**Your goal**
Print the whole listing, keeping every line exactly as given.

**Raw data**
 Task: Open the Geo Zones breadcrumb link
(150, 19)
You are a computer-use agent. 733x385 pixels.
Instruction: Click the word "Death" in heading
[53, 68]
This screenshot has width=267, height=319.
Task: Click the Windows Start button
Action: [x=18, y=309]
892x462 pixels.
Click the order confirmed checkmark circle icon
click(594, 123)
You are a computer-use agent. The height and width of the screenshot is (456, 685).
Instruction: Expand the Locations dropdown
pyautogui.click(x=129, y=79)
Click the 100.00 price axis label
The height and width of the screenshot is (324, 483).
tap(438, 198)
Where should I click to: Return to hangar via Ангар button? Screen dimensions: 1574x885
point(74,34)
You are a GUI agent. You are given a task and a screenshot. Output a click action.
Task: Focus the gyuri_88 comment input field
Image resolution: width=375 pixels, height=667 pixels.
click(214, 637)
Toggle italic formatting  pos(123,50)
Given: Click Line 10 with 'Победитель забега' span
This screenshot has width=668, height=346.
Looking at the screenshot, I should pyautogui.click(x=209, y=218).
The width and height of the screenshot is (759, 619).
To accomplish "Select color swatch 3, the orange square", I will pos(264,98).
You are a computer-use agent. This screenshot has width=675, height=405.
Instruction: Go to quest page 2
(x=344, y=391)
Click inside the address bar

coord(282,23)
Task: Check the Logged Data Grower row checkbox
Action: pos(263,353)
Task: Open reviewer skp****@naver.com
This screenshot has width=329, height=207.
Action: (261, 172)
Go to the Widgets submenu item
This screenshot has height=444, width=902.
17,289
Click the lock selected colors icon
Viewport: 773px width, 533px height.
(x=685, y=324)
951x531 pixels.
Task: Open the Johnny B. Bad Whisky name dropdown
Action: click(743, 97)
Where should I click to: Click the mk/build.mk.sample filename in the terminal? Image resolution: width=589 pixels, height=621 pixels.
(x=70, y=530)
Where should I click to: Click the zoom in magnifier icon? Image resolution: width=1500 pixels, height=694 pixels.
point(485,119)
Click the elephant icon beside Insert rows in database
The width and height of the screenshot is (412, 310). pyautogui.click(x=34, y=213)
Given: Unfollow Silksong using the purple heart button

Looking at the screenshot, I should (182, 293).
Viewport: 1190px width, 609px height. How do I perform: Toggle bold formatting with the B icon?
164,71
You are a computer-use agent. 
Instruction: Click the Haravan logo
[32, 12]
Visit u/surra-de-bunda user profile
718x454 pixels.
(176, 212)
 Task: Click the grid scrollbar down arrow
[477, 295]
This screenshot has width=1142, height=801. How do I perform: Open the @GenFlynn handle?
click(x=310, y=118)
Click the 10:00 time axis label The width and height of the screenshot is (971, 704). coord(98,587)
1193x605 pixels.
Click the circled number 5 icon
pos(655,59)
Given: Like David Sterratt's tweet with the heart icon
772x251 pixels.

**Reply to the task**
 Task: Open the Geo Zones breadcrumb link
(150, 19)
You are a computer-use agent. 733x385 pixels.
Instruction: Click the word "Death" in heading
[53, 68]
This screenshot has width=267, height=319.
Task: Click the Windows Start button
Action: [x=18, y=309]
892x462 pixels.
Click the order confirmed checkmark circle icon
click(594, 123)
You are a computer-use agent. The height and width of the screenshot is (456, 685).
Instruction: Expand the Locations dropdown
pyautogui.click(x=129, y=79)
Click the 100.00 price axis label
The height and width of the screenshot is (324, 483).
tap(438, 198)
Where should I click to: Return to hangar via Ангар button? Screen dimensions: 1574x885
point(74,34)
You are a GUI agent. You are given a task and a screenshot. Output a click action.
Task: Focus the gyuri_88 comment input field
Image resolution: width=375 pixels, height=667 pixels.
click(214, 637)
Toggle italic formatting  pos(123,50)
Given: Click Line 10 with 'Победитель забега' span
This screenshot has width=668, height=346.
Looking at the screenshot, I should pyautogui.click(x=209, y=218).
The width and height of the screenshot is (759, 619).
To accomplish "Select color swatch 3, the orange square", I will pos(264,98).
You are a computer-use agent. This screenshot has width=675, height=405.
Instruction: Go to quest page 2
(x=344, y=391)
Click inside the address bar

coord(282,23)
Task: Check the Logged Data Grower row checkbox
Action: pos(263,353)
Task: Open reviewer skp****@naver.com
This screenshot has width=329, height=207.
Action: (261, 172)
Go to the Widgets submenu item
This screenshot has height=444, width=902.
17,289
Click the lock selected colors icon
Viewport: 773px width, 533px height.
(x=685, y=324)
951x531 pixels.
Task: Open the Johnny B. Bad Whisky name dropdown
Action: click(743, 97)
Where should I click to: Click the mk/build.mk.sample filename in the terminal? Image resolution: width=589 pixels, height=621 pixels.
(x=70, y=530)
Where should I click to: Click the zoom in magnifier icon? Image resolution: width=1500 pixels, height=694 pixels.
point(485,119)
Click the elephant icon beside Insert rows in database
The width and height of the screenshot is (412, 310). pyautogui.click(x=34, y=213)
Given: Unfollow Silksong using the purple heart button

Looking at the screenshot, I should (182, 293).
Viewport: 1190px width, 609px height. How do I perform: Toggle bold formatting with the B icon?
164,71
You are a computer-use agent. 
Instruction: Click the Haravan logo
[32, 12]
Visit u/surra-de-bunda user profile
718x454 pixels.
(176, 212)
 Task: Click the grid scrollbar down arrow
[477, 295]
This screenshot has width=1142, height=801. How do I perform: Open the @GenFlynn handle?
click(x=310, y=118)
Click the 10:00 time axis label The width and height of the screenshot is (971, 704). coord(98,587)
1193x605 pixels.
Click the circled number 5 icon
pos(655,59)
Given: Like David Sterratt's tweet with the heart icon
772x251 pixels.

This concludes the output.